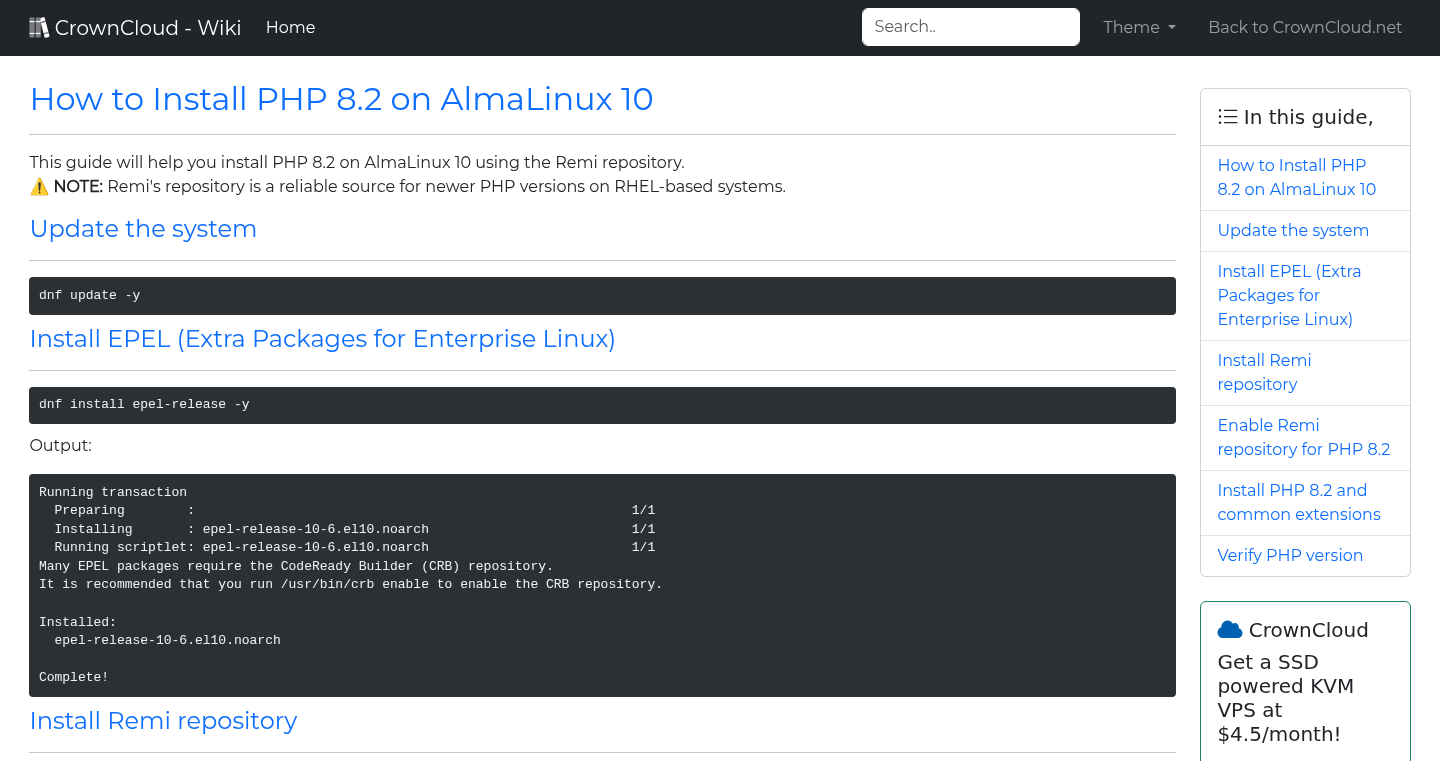Viewport: 1440px width, 761px height.
Task: Select 'Enable Remi repository for PHP 8.2' link
Action: (1304, 437)
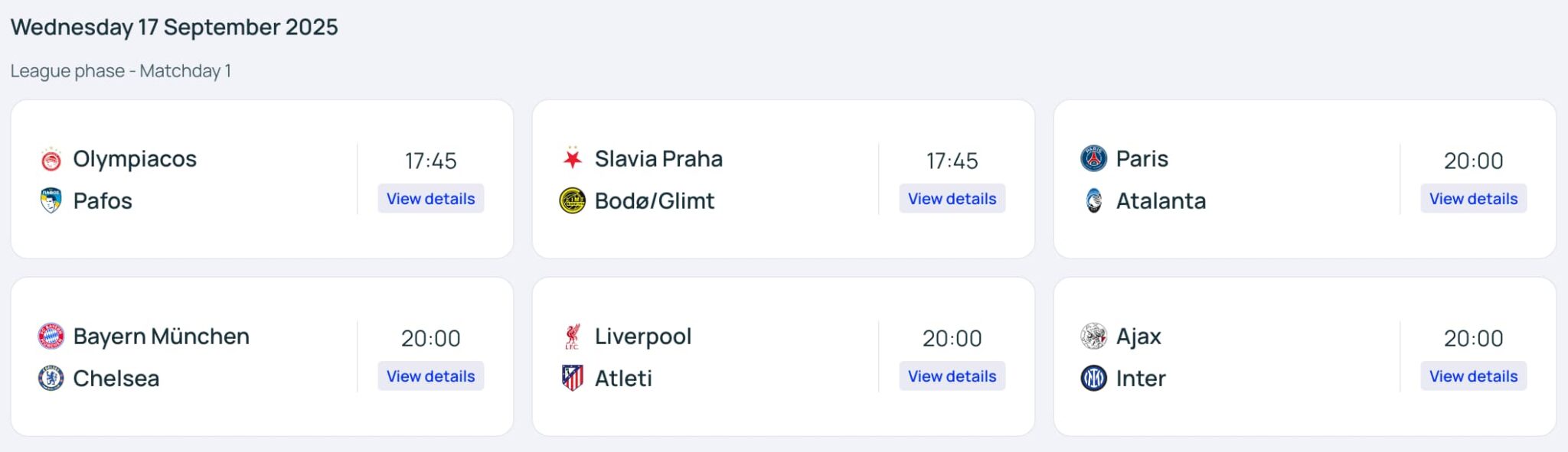The height and width of the screenshot is (452, 1568).
Task: View details for Olympiacos vs Pafos
Action: pyautogui.click(x=430, y=199)
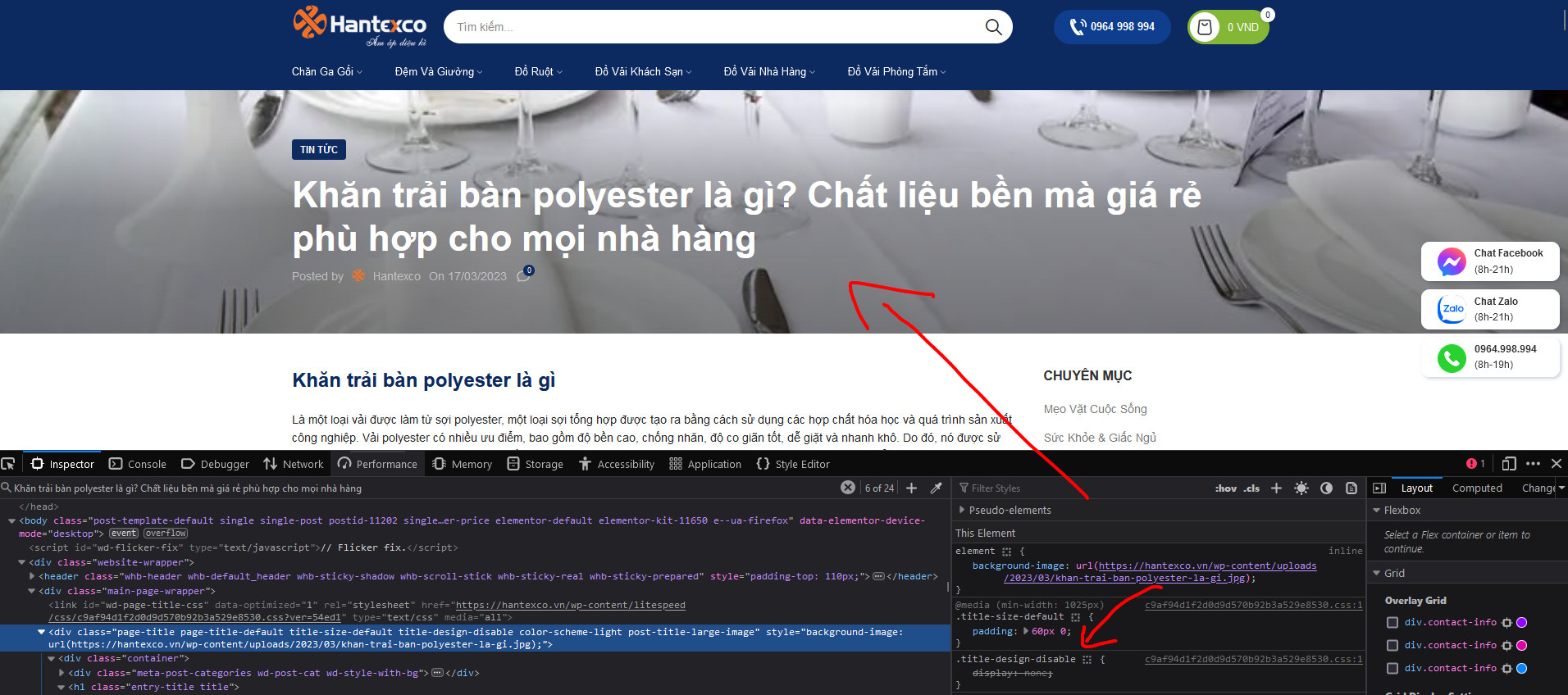Expand the Pseudo-elements section
Image resolution: width=1568 pixels, height=695 pixels.
tap(962, 510)
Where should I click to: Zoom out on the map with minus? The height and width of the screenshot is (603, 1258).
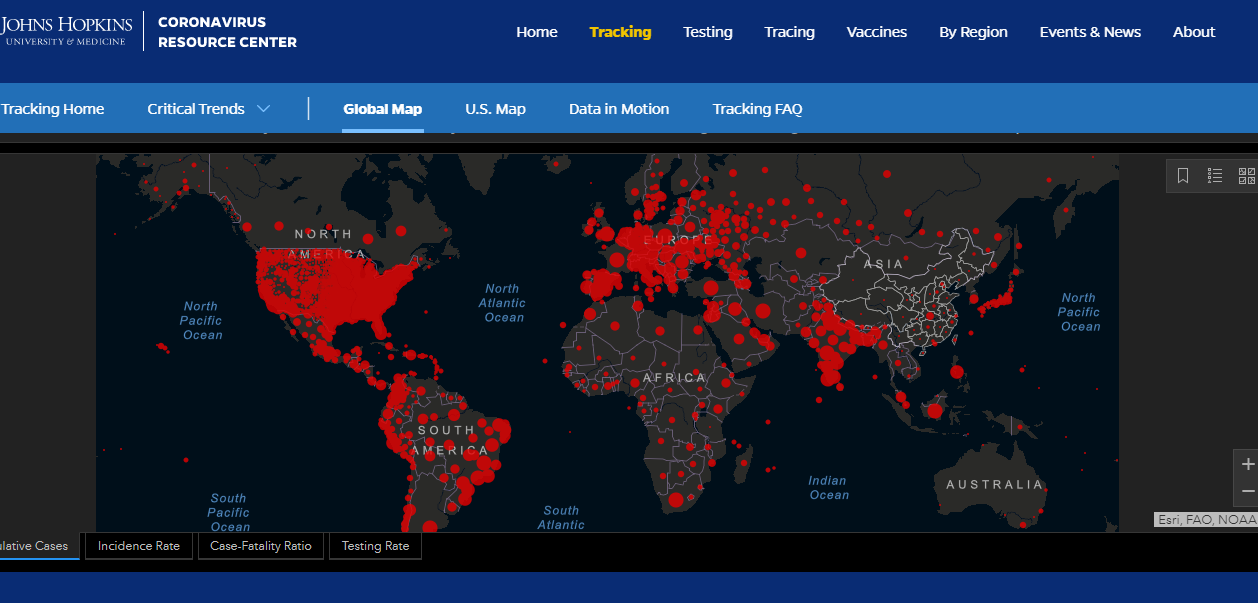coord(1247,491)
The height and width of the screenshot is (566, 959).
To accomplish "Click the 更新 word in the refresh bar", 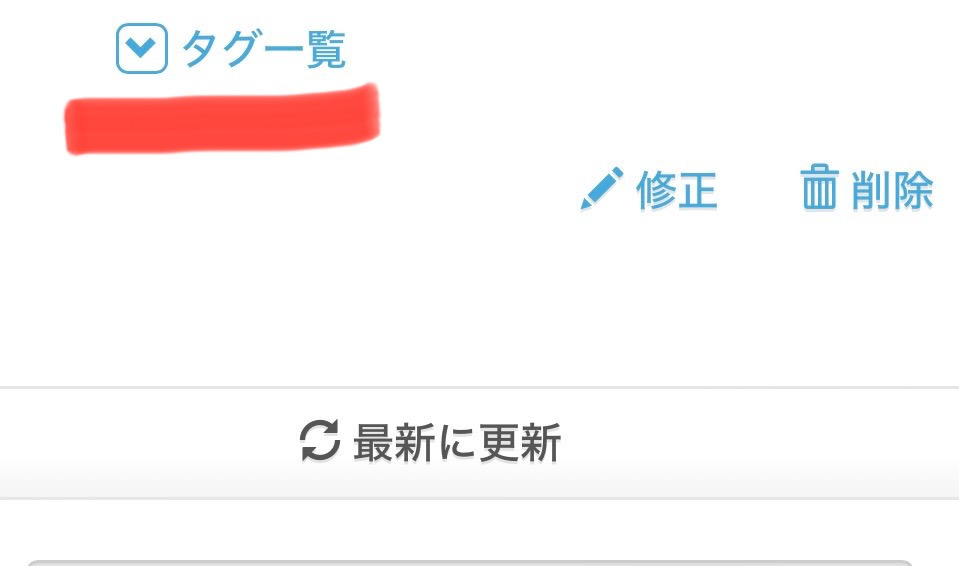I will (520, 442).
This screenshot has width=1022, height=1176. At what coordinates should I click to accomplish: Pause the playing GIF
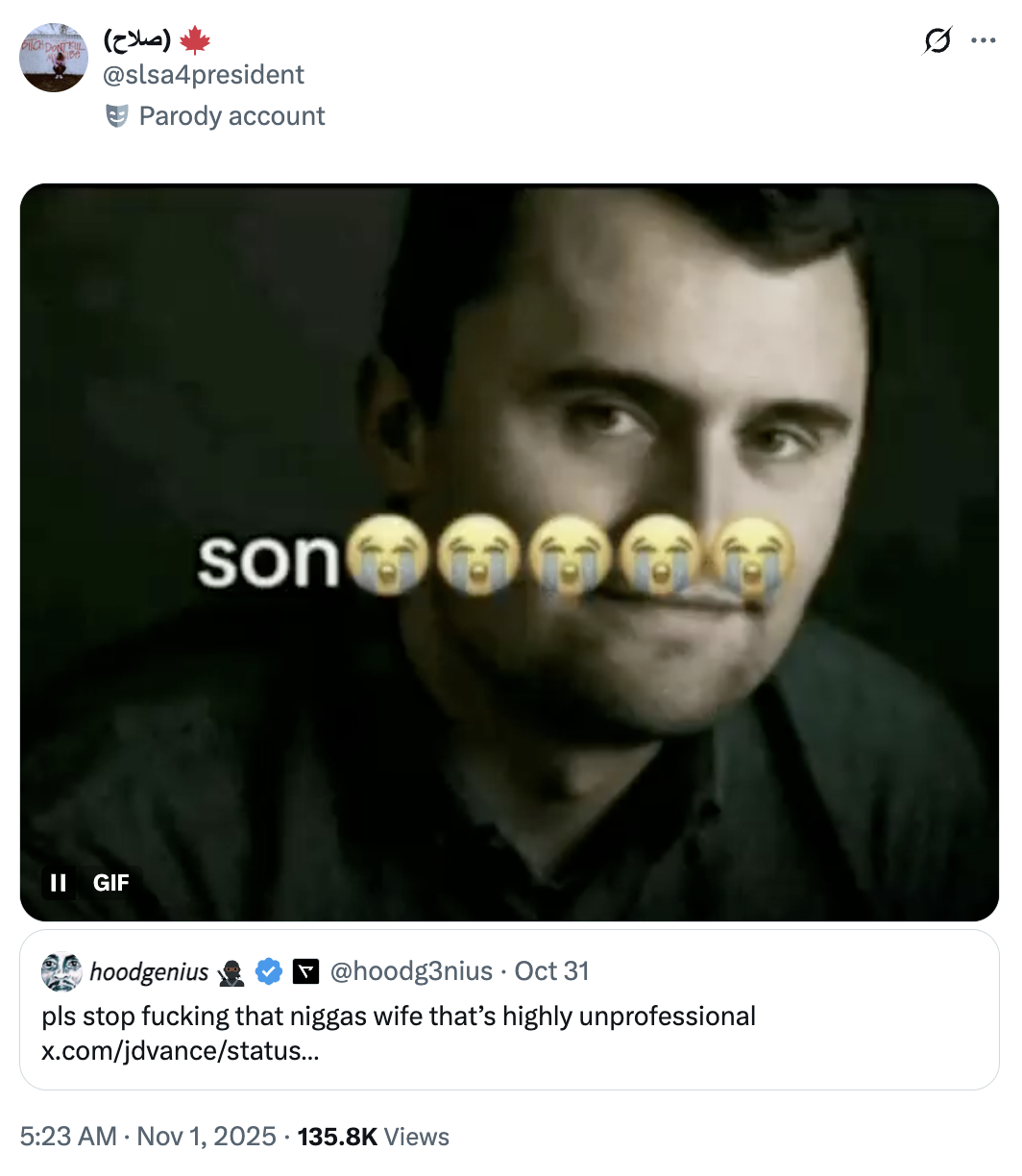pos(58,882)
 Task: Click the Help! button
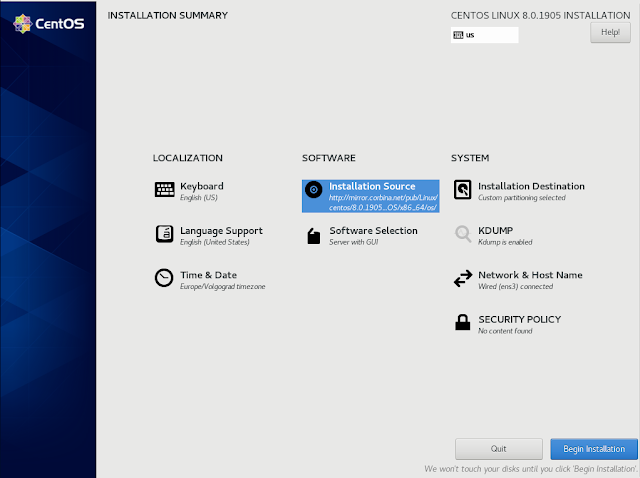610,32
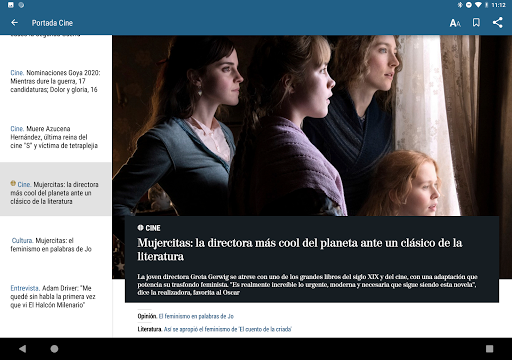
* * * *
**Your task**
Once you find the line with "This screenshot has", restate it and every later line of the data word for word, excluding the pictures.

**Worked solution**
This screenshot has width=1022, height=1176. At what coordinates should I click to accomplish: Pause the playing GIF
pos(58,882)
 Task: Click the Help! button
610,32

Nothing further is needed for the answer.